** Start of Data shown **

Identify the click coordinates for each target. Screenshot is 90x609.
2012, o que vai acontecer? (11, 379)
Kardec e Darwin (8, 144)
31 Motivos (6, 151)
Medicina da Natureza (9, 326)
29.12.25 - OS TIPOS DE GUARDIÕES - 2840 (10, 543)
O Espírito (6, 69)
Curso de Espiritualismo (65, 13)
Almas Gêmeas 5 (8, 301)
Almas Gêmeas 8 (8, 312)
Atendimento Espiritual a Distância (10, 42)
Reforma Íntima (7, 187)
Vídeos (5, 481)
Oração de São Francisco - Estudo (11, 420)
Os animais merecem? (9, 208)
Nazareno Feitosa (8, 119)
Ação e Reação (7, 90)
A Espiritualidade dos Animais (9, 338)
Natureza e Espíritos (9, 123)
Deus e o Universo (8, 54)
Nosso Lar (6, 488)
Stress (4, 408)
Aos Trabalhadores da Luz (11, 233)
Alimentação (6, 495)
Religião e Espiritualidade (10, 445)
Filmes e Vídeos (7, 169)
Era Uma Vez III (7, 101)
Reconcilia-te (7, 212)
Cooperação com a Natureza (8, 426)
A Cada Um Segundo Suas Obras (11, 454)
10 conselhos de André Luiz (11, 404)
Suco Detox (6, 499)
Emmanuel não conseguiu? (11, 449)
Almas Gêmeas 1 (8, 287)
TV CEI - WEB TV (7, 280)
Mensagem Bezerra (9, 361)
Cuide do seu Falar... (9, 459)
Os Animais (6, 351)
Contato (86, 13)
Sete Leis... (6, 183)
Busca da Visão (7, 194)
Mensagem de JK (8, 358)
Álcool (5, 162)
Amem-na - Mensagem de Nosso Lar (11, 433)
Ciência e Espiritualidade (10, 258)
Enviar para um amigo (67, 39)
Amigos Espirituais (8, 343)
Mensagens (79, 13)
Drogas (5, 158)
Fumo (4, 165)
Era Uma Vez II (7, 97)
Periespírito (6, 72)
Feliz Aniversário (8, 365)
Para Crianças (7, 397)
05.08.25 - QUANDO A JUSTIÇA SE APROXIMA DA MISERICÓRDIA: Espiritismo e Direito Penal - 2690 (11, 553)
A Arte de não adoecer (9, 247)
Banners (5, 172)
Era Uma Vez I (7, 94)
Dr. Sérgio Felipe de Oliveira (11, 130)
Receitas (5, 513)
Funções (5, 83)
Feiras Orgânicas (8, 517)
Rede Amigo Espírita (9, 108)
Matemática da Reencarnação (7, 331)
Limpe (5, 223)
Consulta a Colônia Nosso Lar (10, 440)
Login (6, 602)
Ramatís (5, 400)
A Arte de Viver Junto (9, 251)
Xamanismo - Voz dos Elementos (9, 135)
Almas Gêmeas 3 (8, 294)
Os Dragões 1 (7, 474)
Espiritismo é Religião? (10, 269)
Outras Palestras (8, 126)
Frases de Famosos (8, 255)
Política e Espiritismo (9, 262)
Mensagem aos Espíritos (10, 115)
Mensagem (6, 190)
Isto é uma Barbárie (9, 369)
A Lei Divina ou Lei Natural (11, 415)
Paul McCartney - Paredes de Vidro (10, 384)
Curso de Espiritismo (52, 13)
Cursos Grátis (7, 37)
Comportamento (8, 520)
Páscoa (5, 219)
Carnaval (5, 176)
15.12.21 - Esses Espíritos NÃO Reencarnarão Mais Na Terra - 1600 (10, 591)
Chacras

** End of Data shown **

**Aim of the task:**
Copy all of the records above, switching every instance of "Almas Gêmeas" to "Almas Irmãs" and changing nothing else.

**Expected output:**
Identify the click coordinates for each target. Screenshot is 90x609.
2012, o que vai acontecer? (11, 379)
Kardec e Darwin (8, 144)
31 Motivos (6, 151)
Medicina da Natureza (9, 326)
29.12.25 - OS TIPOS DE GUARDIÕES - 2840 (10, 543)
O Espírito (6, 69)
Curso de Espiritualismo (65, 13)
Almas Irmãs 5 (8, 301)
Almas Irmãs 8 (8, 312)
Atendimento Espiritual a Distância (10, 42)
Reforma Íntima (7, 187)
Vídeos (5, 481)
Oração de São Francisco - Estudo (11, 420)
Os animais merecem? (9, 208)
Nazareno Feitosa (8, 119)
Ação e Reação (7, 90)
A Espiritualidade dos Animais (9, 338)
Natureza e Espíritos (9, 123)
Deus e o Universo (8, 54)
Nosso Lar (6, 488)
Stress (4, 408)
Aos Trabalhadores da Luz (11, 233)
Alimentação (6, 495)
Religião e Espiritualidade (10, 445)
Filmes e Vídeos (7, 169)
Era Uma Vez III (7, 101)
Reconcilia-te (7, 212)
Cooperação com a Natureza (8, 426)
A Cada Um Segundo Suas Obras (11, 454)
10 conselhos de André Luiz (11, 404)
Suco Detox (6, 499)
Emmanuel não conseguiu? (11, 449)
Almas Irmãs 1 (8, 287)
TV CEI - WEB TV (7, 280)
Mensagem Bezerra (9, 361)
Cuide do seu Falar... (9, 459)
Os Animais (6, 351)
Contato (86, 13)
Sete Leis... (6, 183)
Busca da Visão (7, 194)
Mensagem de JK (8, 358)
Álcool (5, 162)
Amem-na - Mensagem de Nosso Lar (11, 433)
Ciência e Espiritualidade (10, 258)
Enviar para um amigo (67, 39)
Amigos Espirituais (8, 343)
Mensagens (79, 13)
Drogas (5, 158)
Fumo (4, 165)
Era Uma Vez II (7, 97)
Periespírito (6, 72)
Feliz Aniversário (8, 365)
Para Crianças (7, 397)
05.08.25 - QUANDO A JUSTIÇA SE APROXIMA DA MISERICÓRDIA: Espiritismo e Direito Penal - 2690 (11, 553)
A Arte de não adoecer (9, 247)
Banners (5, 172)
Era Uma Vez I (7, 94)
Dr. Sérgio Felipe de Oliveira (11, 130)
Receitas (5, 513)
Funções (5, 83)
Feiras Orgânicas (8, 517)
Rede Amigo Espírita (9, 108)
Matemática da Reencarnação (7, 331)
Limpe (5, 223)
Consulta a Colônia Nosso Lar (10, 440)
Login (6, 602)
Ramatís (5, 400)
A Arte de Viver Junto (9, 251)
Xamanismo - Voz dos Elementos (9, 135)
Almas Irmãs 3 (8, 294)
Os Dragões 1 (7, 474)
Espiritismo é Religião? (10, 269)
Outras Palestras (8, 126)
Frases de Famosos (8, 255)
Política e Espiritismo (9, 262)
Mensagem aos Espíritos (10, 115)
Mensagem (6, 190)
Isto é uma Barbárie (9, 369)
A Lei Divina ou Lei Natural (11, 415)
Paul McCartney - Paredes de Vidro (10, 384)
Curso de Espiritismo (52, 13)
Cursos Grátis (7, 37)
Comportamento (8, 520)
Páscoa (5, 219)
Carnaval (5, 176)
15.12.21 - Esses Espíritos NÃO Reencarnarão Mais Na Terra - 1600 (10, 591)
Chacras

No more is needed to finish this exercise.